Anyway, I have always tried to avoid singing when anyone else will hear me. When my kids were born I never sang to them in the hospital or even at home unless it was just the two of us in a dark room. I don’t sing along to the radio if other adults are in the car, and if I want to tell someone about a cool song I have heard I just quote the lyrics like a poem instead of trying to sing the melody. (I even sit on the front row at church so no one is subjected to my voice in their ear during worship.) So really, my kids are the only ones that know what my real singing voice sounds like. They’ve never seemed to mind and often they sing along with me. We belt out tunes from WIBI or a VeggieTales CD in the car. We sing along with the theme songs to our favorite TV shows and as Ryker practices the piano we join in verbally.

A few days ago as we were traveling to Salem I was singing along to one of my favorite songs on WIBI when Cainan piped up from the backseat. He said, “That sounds just like that fish on Uncle Tom’s wall, the one that sings when you push the button.” Confused, I said, “What does?” He matter-of-factly replied, “Your singing.” Now, as I’ve previously stated, I am well aware that I am not a great singer, but I find being compared to Billy the Big Mouth Bass a tad insulting!
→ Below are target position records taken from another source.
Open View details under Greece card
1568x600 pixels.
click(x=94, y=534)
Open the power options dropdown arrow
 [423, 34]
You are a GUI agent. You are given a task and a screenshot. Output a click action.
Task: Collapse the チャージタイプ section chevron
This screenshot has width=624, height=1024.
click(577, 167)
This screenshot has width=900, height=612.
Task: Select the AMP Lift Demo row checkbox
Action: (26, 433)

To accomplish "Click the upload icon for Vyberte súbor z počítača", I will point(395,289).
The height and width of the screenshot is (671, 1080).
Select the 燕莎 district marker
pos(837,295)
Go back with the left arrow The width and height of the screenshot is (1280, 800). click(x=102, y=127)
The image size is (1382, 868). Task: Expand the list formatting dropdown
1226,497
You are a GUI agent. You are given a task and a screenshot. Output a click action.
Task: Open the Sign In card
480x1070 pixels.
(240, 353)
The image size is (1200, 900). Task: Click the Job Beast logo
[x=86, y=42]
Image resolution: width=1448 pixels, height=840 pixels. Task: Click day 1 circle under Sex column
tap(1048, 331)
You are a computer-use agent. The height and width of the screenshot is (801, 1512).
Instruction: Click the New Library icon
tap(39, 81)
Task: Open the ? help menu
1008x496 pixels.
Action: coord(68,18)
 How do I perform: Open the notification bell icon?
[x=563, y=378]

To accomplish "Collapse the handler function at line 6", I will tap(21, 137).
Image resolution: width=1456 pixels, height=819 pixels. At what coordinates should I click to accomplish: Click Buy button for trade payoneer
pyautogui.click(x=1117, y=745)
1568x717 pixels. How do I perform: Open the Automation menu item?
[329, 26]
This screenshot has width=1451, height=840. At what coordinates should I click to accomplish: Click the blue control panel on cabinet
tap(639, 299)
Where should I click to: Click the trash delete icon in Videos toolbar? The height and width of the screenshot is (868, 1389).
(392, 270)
Wednesday, October 3, 2007

Just Joking

I can remember coming home from school and telling my dad this great new joke I had just heard. His response was always same, “Oh, Crystal, they were telling that joke when I was in (fill-in-the-grade).” Of course it was true. Kids have been telling the same versions of the same old jokes for decades now. And, as things always do, these jokes have come full circle. Tonight Ryker wanted to tell me two jokes he just learned. The first one wasn’t really a joke unless you had actually seen the picture where the little boy is looking at a baseball bat when he says, “I didn’t know bats could fly.” Once Ryker explained this to me I gave the mandatory chuckle and said, “Well, did you ever see a housefly?” He said, “No, why?” I had to explain that my joke was referring to the insect not the building, at which point he gave the mandatory chuckle and proceeded to tell his second joke.
R: I bet I can make you say the word ‘brown’.
C: OK.
R: What are the colors of the flag?
C: Red, white and blue.
R: I told you I could make you say blue.
(I realize that most of you reading this, except maybe Jill, sorry, have already guessed the punch line and remaining dialogue, but I did not. I simply assumed that he had the joke messed up…not that he isn’t a great joke teller as you can see from the previous example.)
C: No you didn’t.
R: Yes I did.
C: You said you would make me say brown.
R: (fits of laughter)
C: Oh, I get it. (fits of laughter) That was a good one!!
The sad part is that they probably were telling that joke 25 years ago (yikes!) when I was in 2nd grade and I probably fell for it then too.

Tuesday, October 2, 2007

Kinley's Hair



I never thought that I would be disappointed that one of my kids didn’t inherit my cowlick. Both the boys have it and Ryker’s is especially large and unruly, but Kinley doesn’t seem to have even the slightest sign of it. Her hair lays flat down on her head and, now that I am growing out her bangs, right in her eyes. If only she had a little cowlick just to part her bangs and hold them up out of her eyes. Since my genes haven’t helped her out any and Kinley now knows how to take out barrettes and headbands, I have resorted to “the Pebbles”, you know that pony tail right on top of the head that sticks straight up in the air. I leave out the bone, but otherwise it looks just like it. Not that I’m complaining. I’ve been waiting a long time to have a little girl whose hair I could fix, so I’m actually in hog heaven. Oh well, at least that cowlick is one less thing she’ll be able to complain about as she does her hair throughout her teenage years.